İmam İskender Ali Mihr : Ve siz, Allah'tan başkasına kul olmayarak onlardan ayrıldığınız zaman artık bir mağaraya sığının! Rabbiniz size rahmetini neşretsin (ulaştırsın). Ve size, refik (destek) olarak işlerinizi kolaylaştırsın.
Abdulbaki Gölpınarlı : Ve mâdemki dediler, onlardan ayrıldınız ve Allah'tan başkasına ibâdet etmeyeceksiniz, sığının mağaraya da Rabbiniz, rahmetiyle bir genişlik versin size ve işinizde de kolaylık sebepleri hazırlasın size.
Abdullah Parlıyan : İçlerinden biri dedi ki, madem onlardan ayrıldınız ve Allah'tan başkasına ibadet etmeyeceksiniz, sığının mağaraya da Rabbiniz, rahmetiyle bir genişlik versin ve işinizde de size kolaylık sebepleri hazırlasın…
Adem Uğur : (İçlerinden biri şöyle demişti:) "Madem ki siz onlardan ve onların Allah'ın dışında tapmakta oldukları varlıklardan uzaklaştınız, o halde mağaraya sığının ki, Rabbiniz size rahmetini yaysın ve işinizde sizin için fayda ve kolaylık sağlasın."
Ahmed Hulusi : Mâdemki onlardan ve Allâh'tan ayrı olarak taptıklarından uzaklaştınız, o hâlde o mağaraya sığının ki, Rabbiniz Rahmetinden size yaysın ve yaptığınızda sizin için yararlı bir şey oluştursun.
Ahmet Tekin : İçlerinden biri arkadaşlarına:

'Mademki siz, onlardan ve Allah’ın dışında tapmakta oldukları varlıklardan ve uydukları, boyun eğdikleri düzenden uzaklaştınız. O halde dağdaki mağaraya çekilin. Rabbiniz, rahmetini size biraz genişletsin, size yeniden hayat versin. Planlarınızı kolaylaştırsın, sizi muvaffak etsin.' dedi.
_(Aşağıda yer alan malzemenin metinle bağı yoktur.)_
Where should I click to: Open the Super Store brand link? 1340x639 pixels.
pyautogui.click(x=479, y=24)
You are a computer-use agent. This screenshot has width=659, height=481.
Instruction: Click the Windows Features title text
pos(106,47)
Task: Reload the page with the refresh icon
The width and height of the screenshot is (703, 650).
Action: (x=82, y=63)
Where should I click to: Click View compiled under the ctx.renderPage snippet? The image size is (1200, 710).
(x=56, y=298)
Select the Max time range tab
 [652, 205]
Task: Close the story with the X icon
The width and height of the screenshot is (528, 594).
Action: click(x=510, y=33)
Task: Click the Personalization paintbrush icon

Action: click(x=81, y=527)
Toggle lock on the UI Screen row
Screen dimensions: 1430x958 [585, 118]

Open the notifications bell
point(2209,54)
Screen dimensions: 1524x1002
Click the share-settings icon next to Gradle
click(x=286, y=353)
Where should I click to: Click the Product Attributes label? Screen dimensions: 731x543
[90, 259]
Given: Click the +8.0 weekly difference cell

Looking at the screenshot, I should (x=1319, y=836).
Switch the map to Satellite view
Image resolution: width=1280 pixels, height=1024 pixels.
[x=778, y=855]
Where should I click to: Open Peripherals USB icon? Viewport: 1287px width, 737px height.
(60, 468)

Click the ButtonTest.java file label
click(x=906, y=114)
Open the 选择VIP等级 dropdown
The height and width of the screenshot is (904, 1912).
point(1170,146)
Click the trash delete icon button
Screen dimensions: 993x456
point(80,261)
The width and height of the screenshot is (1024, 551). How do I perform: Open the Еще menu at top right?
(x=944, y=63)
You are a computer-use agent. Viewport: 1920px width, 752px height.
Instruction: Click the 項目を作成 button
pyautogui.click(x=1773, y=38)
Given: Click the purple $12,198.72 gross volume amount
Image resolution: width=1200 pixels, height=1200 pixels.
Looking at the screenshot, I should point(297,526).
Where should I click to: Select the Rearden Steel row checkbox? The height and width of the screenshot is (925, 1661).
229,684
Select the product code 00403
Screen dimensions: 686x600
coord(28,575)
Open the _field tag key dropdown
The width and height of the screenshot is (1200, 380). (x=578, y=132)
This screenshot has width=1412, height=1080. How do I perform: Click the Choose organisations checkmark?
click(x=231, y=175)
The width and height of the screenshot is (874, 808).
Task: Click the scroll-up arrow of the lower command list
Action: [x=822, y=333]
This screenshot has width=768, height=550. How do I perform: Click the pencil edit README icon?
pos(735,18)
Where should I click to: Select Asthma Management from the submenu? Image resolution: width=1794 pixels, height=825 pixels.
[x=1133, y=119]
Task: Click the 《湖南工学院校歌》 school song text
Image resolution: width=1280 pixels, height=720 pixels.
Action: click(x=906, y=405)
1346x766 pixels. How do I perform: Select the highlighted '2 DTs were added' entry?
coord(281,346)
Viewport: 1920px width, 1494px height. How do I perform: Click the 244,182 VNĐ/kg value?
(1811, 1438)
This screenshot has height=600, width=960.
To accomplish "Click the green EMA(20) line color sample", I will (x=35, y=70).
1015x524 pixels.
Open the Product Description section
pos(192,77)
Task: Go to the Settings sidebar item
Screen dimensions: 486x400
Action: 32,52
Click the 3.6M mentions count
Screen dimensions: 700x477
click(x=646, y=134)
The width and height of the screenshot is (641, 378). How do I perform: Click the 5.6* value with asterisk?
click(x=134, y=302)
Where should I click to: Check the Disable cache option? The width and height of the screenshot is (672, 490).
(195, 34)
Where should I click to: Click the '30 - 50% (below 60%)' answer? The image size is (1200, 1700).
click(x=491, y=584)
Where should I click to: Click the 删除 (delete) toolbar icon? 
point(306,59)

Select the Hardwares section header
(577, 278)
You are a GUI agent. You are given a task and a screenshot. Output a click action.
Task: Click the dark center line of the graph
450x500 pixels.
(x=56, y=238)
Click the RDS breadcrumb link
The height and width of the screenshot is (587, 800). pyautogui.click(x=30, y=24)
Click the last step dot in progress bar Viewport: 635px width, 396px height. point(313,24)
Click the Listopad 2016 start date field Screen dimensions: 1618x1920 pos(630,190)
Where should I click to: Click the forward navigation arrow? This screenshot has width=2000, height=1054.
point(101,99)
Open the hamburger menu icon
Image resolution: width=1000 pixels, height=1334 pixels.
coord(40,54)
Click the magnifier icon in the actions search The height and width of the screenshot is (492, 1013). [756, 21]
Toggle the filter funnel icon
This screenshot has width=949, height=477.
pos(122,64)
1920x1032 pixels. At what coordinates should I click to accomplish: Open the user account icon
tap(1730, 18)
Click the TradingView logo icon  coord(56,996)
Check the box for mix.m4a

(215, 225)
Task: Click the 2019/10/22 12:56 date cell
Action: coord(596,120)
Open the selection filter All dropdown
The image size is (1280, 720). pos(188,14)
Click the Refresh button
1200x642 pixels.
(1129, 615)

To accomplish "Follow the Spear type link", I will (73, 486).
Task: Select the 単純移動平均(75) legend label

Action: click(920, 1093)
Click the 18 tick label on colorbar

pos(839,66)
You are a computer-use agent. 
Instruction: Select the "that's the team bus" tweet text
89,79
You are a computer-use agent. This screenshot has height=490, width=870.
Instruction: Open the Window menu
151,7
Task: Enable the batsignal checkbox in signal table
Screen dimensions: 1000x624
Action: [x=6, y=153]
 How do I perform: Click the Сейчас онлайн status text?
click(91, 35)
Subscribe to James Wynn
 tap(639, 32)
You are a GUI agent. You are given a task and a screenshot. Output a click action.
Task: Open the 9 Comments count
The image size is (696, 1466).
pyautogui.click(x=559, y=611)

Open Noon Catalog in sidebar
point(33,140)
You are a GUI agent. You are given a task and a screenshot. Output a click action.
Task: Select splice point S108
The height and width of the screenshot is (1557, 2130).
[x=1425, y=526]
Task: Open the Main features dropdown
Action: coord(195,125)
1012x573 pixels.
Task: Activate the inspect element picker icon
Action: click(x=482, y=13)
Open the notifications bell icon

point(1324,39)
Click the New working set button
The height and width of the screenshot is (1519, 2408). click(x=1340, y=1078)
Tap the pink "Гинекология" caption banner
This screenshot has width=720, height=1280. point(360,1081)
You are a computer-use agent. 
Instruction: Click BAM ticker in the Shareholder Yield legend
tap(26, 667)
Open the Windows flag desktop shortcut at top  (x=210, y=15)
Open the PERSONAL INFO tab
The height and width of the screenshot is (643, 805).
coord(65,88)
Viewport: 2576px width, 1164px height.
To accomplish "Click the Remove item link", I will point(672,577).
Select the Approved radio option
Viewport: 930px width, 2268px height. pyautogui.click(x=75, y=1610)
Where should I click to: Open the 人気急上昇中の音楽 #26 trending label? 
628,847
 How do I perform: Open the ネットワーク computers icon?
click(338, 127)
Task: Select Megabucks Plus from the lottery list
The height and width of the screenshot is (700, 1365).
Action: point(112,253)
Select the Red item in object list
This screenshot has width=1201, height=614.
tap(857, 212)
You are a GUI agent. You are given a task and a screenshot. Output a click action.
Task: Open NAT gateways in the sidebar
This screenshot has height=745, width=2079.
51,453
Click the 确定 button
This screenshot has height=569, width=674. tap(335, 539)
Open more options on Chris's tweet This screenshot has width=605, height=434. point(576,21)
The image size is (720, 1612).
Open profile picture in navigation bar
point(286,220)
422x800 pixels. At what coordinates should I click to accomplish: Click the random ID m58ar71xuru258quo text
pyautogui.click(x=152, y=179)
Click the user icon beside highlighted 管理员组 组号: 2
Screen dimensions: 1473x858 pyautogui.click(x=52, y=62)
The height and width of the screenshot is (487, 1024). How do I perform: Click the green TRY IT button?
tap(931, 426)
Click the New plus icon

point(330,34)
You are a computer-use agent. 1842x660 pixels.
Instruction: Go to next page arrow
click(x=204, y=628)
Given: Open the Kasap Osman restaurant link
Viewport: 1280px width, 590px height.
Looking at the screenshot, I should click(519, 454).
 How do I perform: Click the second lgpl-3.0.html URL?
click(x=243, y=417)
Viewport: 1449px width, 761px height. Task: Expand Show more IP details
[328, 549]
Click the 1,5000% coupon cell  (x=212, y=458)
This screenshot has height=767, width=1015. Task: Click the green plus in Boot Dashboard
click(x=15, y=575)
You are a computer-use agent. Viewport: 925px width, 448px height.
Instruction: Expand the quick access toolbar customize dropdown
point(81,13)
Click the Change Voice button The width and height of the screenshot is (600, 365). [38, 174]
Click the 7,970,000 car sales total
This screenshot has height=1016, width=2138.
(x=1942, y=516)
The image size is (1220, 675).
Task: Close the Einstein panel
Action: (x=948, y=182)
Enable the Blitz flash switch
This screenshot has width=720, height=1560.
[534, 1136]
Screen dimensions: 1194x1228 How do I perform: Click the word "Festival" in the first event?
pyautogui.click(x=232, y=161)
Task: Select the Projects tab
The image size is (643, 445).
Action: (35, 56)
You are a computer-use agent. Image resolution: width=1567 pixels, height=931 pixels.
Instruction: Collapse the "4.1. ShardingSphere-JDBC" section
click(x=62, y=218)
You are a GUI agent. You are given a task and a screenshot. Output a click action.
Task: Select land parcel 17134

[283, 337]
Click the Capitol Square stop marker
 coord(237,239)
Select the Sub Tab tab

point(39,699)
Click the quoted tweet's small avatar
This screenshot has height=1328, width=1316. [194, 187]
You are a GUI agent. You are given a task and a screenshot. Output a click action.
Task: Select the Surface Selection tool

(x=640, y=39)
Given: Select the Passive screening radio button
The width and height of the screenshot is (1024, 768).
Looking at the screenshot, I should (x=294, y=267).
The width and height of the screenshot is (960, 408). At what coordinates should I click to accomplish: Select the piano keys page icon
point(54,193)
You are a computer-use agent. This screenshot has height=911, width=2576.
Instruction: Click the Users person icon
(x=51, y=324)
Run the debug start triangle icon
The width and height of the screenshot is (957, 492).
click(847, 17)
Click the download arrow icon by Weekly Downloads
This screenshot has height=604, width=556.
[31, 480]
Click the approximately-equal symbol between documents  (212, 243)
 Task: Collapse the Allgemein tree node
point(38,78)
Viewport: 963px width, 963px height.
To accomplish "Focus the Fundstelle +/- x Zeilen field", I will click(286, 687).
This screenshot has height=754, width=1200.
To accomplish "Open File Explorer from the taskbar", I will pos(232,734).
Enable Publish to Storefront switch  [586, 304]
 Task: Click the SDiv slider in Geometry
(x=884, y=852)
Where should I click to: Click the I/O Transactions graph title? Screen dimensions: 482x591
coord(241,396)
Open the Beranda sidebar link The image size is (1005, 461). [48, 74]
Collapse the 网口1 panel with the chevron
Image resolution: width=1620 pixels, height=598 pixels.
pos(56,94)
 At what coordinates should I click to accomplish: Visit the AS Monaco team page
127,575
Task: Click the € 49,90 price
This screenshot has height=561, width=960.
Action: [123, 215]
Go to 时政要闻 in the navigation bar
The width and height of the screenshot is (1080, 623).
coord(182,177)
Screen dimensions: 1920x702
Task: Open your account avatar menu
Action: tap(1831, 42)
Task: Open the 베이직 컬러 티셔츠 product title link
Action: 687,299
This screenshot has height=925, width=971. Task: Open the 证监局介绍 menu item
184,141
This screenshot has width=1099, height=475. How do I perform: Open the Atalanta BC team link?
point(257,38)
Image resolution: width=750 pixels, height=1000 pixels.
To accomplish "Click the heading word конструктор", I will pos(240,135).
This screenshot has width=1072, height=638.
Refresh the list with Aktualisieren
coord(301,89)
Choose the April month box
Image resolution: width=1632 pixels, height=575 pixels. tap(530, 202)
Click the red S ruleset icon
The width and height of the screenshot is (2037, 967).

Ahmet Varol : (Denildi ki): 'Madem ki onlardan ve Allah'tan başka taptıklarından ayrıldınız, mağaraya sığının ki Rabbiniz size rahmetinden genişlik versin ve işinizde kolaylık hazırlasın.'
Ali Bulaç : (İçlerinden biri demişti ki:) "Madem ki siz onlardan ve Allah'tan başka taptıklarından kopup ayrıldınız, o halde, (dağlara çekilip) mağaraya sığının da Rabbiniz size rahmetinden (bolca bir miktarını) yaysın ve işinizden size bir yarar kolaylaştırsın."
Ali Fikri Yavuz : (Yiğitlerden biri, diğer arkadaşlarına şöyle demişti): “- Madem ki siz, kavminizden ve onların Allah’dan başka taptıkları putlardan ayrıldınız, o halde mağaraya çekilin ki, Rabbiniz rahmetinden size genişlik versin ve size, işinizde bir kolaylık hazırlasın.”
Bayraktar Bayraklı : İçlerinden biri şöyle demişti: “Madem ki siz onlardan ve onların Allah'ın dışında tapmakta oldukları varlıklardan uzaklaştınız, o halde mağaraya sığının ki, Rabbiniz size rahmetini yaysın ve işinizde sizin için fayda ve kolaylık sağlasın.”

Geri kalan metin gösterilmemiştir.